# ABOUT THIS EXERCISE
Give back exactly the lines that run from the beginning of the entries to the line containing "1512x797 pixels.", both included, and nothing else.

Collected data
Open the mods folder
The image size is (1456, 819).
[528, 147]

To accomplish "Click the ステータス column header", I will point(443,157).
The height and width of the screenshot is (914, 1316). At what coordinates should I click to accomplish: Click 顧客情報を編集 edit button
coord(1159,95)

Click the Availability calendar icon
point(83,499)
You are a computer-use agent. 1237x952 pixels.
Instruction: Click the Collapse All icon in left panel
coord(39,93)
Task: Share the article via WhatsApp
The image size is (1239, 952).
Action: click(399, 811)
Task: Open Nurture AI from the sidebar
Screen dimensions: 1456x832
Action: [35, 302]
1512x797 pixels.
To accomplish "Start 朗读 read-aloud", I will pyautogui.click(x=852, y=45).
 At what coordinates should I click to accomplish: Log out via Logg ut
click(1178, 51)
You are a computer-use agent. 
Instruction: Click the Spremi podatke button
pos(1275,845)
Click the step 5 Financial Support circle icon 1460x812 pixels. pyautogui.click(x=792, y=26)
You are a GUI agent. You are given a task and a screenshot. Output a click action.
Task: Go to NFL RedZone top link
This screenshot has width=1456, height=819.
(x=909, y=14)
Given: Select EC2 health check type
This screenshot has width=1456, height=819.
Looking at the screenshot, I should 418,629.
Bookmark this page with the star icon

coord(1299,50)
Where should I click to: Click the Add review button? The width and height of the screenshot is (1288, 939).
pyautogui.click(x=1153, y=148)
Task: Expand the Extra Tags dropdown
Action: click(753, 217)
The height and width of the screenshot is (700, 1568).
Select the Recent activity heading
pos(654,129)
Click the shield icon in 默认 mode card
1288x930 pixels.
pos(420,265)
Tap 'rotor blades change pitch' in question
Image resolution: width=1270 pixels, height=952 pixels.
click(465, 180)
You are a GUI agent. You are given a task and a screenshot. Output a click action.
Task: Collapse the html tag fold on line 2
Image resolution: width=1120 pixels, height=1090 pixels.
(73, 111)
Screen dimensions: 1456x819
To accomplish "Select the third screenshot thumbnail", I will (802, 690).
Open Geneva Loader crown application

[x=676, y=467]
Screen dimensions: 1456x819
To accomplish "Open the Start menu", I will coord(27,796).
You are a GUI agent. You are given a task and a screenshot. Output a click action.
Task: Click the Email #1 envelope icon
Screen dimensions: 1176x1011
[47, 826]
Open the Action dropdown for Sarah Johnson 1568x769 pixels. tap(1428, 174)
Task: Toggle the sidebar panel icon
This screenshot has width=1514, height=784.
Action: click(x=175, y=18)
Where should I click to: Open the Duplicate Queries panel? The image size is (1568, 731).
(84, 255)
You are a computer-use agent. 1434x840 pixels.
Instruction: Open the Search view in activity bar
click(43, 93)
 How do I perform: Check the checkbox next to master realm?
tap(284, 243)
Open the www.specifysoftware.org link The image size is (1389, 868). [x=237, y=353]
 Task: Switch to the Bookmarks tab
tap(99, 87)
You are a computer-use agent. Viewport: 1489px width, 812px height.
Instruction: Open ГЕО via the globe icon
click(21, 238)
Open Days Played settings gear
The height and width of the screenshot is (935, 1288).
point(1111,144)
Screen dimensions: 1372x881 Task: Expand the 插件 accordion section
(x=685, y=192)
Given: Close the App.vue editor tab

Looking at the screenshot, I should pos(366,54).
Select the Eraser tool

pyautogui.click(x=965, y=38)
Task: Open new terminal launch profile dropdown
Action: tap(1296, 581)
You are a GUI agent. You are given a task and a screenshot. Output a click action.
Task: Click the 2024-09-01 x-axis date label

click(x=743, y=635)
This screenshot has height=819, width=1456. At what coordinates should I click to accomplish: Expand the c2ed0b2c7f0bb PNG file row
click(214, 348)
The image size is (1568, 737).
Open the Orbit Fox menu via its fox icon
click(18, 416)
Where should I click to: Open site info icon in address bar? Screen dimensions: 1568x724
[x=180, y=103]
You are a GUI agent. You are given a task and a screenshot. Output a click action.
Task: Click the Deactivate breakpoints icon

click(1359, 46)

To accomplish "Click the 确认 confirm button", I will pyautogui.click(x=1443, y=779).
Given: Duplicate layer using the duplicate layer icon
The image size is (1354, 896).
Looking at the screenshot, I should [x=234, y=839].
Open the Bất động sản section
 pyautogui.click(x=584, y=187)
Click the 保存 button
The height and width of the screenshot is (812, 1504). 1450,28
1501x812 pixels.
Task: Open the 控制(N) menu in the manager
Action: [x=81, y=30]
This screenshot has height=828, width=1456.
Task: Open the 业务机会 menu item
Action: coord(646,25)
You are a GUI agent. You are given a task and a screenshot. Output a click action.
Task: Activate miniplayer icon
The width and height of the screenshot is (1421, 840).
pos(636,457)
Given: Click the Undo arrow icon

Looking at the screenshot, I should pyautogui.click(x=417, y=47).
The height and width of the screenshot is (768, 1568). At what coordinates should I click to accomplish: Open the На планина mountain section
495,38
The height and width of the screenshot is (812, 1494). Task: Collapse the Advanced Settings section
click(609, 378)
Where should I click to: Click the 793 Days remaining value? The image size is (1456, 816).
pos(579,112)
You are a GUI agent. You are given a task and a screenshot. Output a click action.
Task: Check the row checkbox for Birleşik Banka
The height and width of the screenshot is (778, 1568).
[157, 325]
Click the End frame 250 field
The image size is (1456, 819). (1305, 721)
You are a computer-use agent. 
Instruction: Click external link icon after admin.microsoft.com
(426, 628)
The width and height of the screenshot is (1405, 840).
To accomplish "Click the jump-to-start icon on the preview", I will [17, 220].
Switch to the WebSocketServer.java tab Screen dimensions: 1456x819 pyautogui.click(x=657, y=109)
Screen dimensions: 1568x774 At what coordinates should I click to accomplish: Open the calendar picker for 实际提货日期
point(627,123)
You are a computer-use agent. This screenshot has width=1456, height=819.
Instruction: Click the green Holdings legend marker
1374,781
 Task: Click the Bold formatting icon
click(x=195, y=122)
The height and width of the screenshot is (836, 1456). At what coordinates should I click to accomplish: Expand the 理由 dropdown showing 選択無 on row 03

# ANSWER TO THIS TASK
Open the mods folder
The image size is (1456, 819).
[528, 147]

To accomplish "Click the ステータス column header", I will point(443,157).
The height and width of the screenshot is (914, 1316). At what coordinates should I click to accomplish: Click 顧客情報を編集 edit button
coord(1159,95)

Click the Availability calendar icon
point(83,499)
You are a computer-use agent. 1237x952 pixels.
Instruction: Click the Collapse All icon in left panel
coord(39,93)
Task: Share the article via WhatsApp
The image size is (1239, 952).
Action: click(399, 811)
Task: Open Nurture AI from the sidebar
Screen dimensions: 1456x832
Action: [35, 302]
1512x797 pixels.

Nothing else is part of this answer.